Earlier electric Mercs – the GLC-based EQC, the A-Class-based EQA and B-Class-based EQB – are compromised by proportions that make sense when there’s a big engine up front and the accompanying transmission hardware, plus a fuel tank up the back. EVA2, by contrast, is all about having batteries under the seats and an electric motor on the rear axle, or one on each axle, with no physical connections between front and rear axles.
The result is a shorter, lower bonnet – which can look weird on the EQS, certainly when compared to the S-Class, which shares the EQS’s ambitions of providing smooth, quiet, luxury driving, but does not share any of its platform. That shorter bonnet, combined with shorter front and rear overhangs, means that a car of similar length can have a roomier interior.
EVA2 is available in a variety of different sizes, but it’s not infinitely stretchable or shrinkable. The production offshoot of the acclaimed EQXX concept – essentially an all-electric replacement for the C-Class – is likely to be built on MMA, created especially for compact and mid-size electric vehicles.

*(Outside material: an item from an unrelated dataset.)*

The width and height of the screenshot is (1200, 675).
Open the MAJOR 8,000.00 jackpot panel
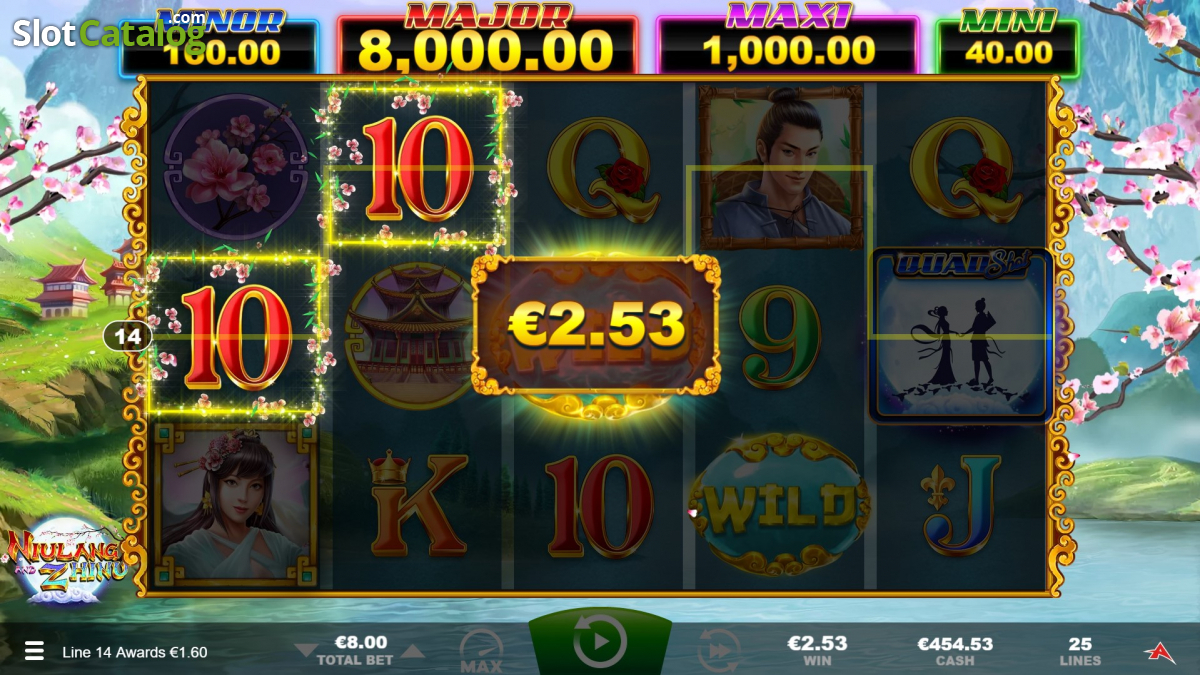487,40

What’s more, the EQXX isn’t just a concept – and lots of the technology used in the concept will be taken to production in some form. ‘That’s like 2425 timeframe, where we see most of the components out of the EQXX,’ Schafer told CAR magazine at the 2023 CES show. ‘So the battery more or less will be the one that we see in EQXX, the Mercedes E-drive, which is the first Mercedes e-drive, we ever did, an in-house design. That’s the one running in the EQXX platform,’ he continued.
‘There are many elements – solar roof and so on – many details on this car will be on that platform.’

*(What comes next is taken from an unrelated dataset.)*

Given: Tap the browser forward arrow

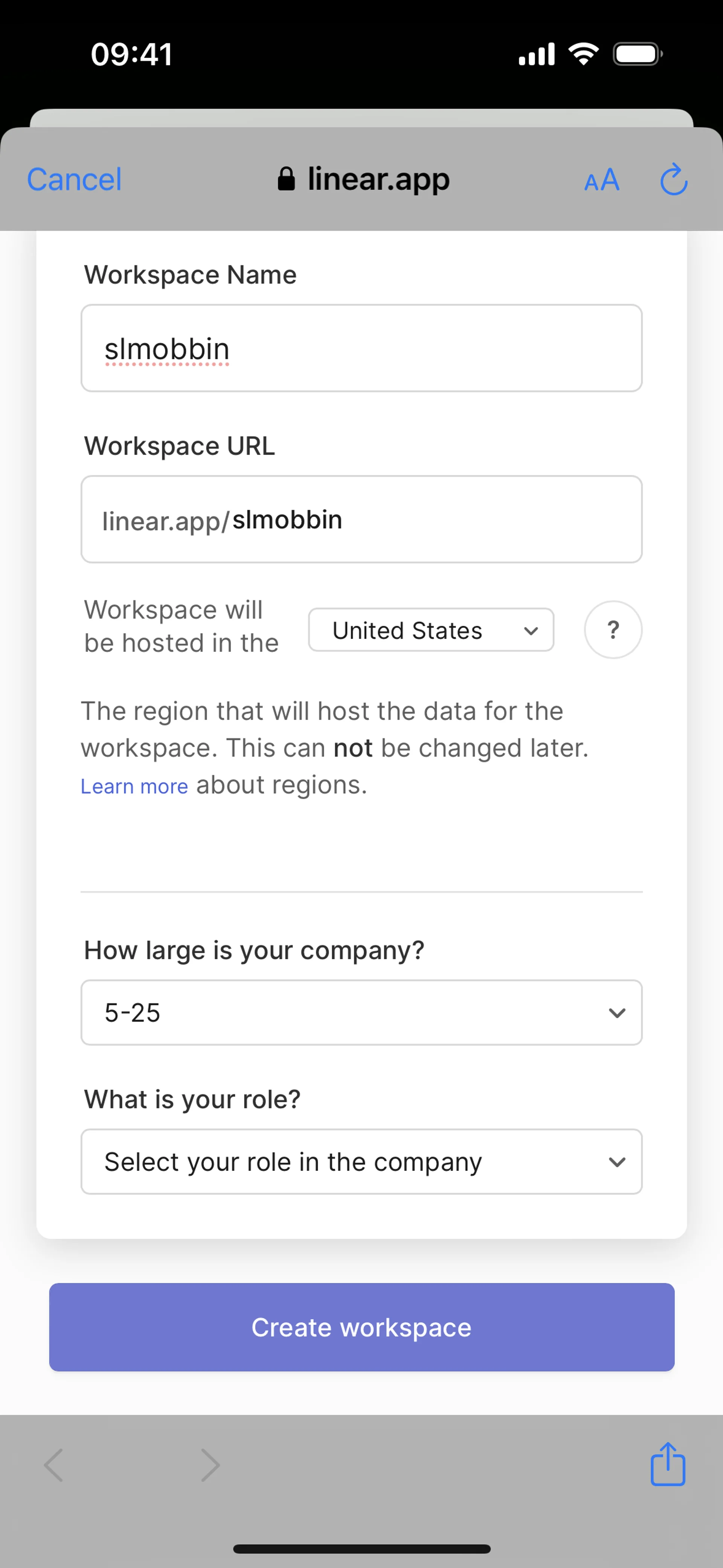Looking at the screenshot, I should [x=210, y=1464].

‘So, in short: the motor, the battery technology, the cell technology, and part of the inverter elements are definitely in the in the next generation. And there’s more even on the infotainment side; our engineers’ imaginations went wild and came up with this seamless pillar-to-pillar screen, which is something I am going to transfer into series production.
What about AMG, or Maybach?
‘In our transformation to all electric, we’re now in full development of a fully dedicated electric architecture for AMG, from the ground up. That will be some time towards the end of 2025 when that will hit the market,’ said Mercedes boss Ola Källenius at the FT Future of the Car conference.

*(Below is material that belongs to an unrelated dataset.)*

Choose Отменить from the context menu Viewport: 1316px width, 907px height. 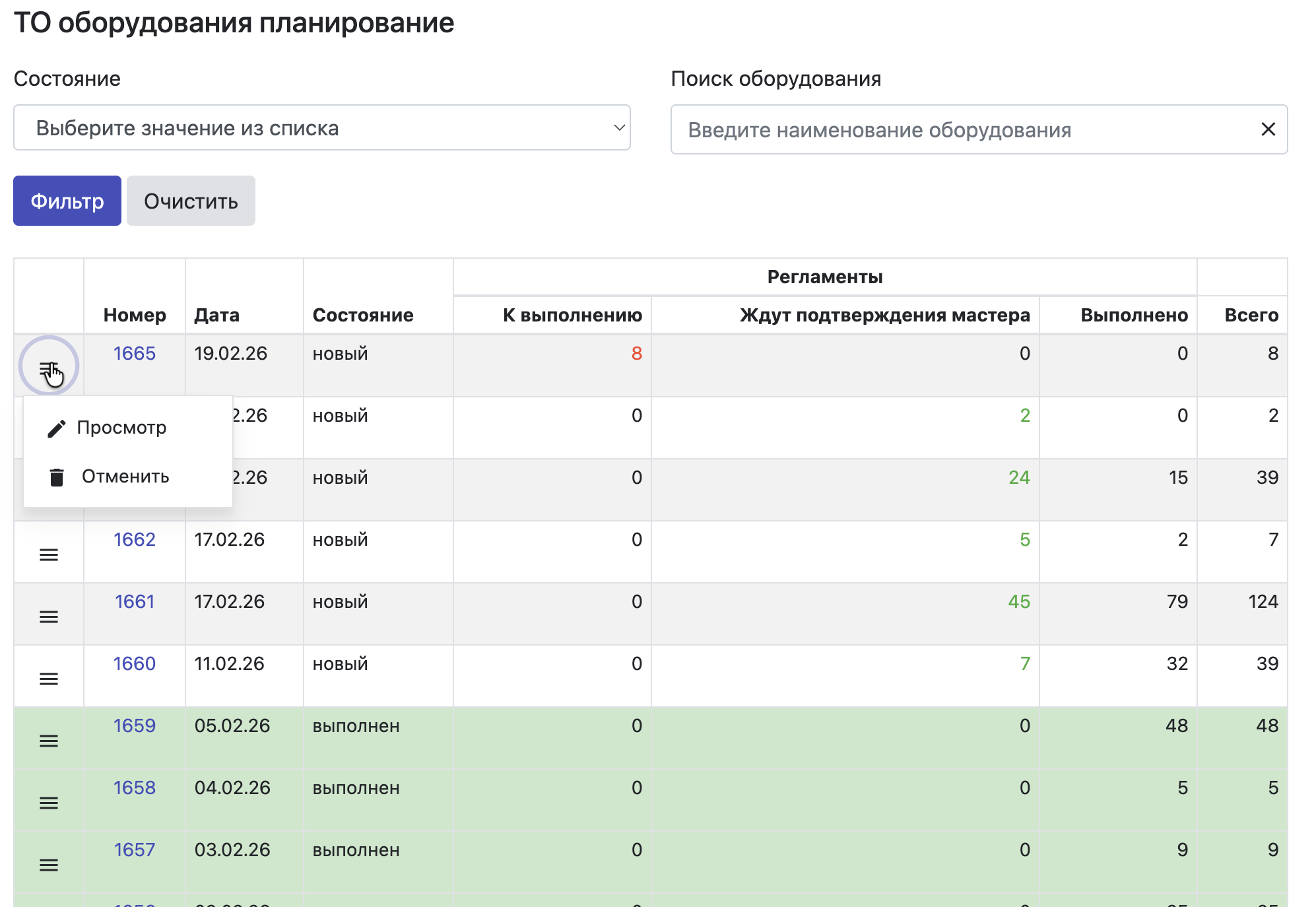(x=125, y=477)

‘You will have a Maybach fully electric version by the middle of next year. The G-Wagon, I recently drove a prototype of the powertrain of it, down in Graz where we develop and make these vehicles, and went for some serious off-roading. Came off that test drive and said off-roading in the future is definitely electric, and it will be as far as the G is concerned in the middle of 2024.’
Mercedes CEO on the future
‘We’re well under way with the transformation. We’re in the first wave of the product offensive, which will be followed by an even larger second wave,’ said CEO Ola Källenius at the FT Future of the Car conference. ‘Last year we made the decision to go all in on electric and get the transformation done in this decade, with the attitude to make the market, not just wait for the market.’
‘The biggest decision that we made, from the year 2025 forward all new architectures from Mercedes-Benz will be electric only,’ he added. ‘That will put us in a position by the end of this decade to serve markets 100 per cent if they are ready, and we will do our best to make them ready.’
‘For the big game of transformation all the way to electric there are other things that we need to watch – lithium, nickel and so on, things that we need for the battery materials. There substantial investment is necessary if the pace towards electrification is going to accelerate. Next to solving the problems that are here and now, we’re also looking at the long term and trying to lock up our supply chain for a dominant electric world.’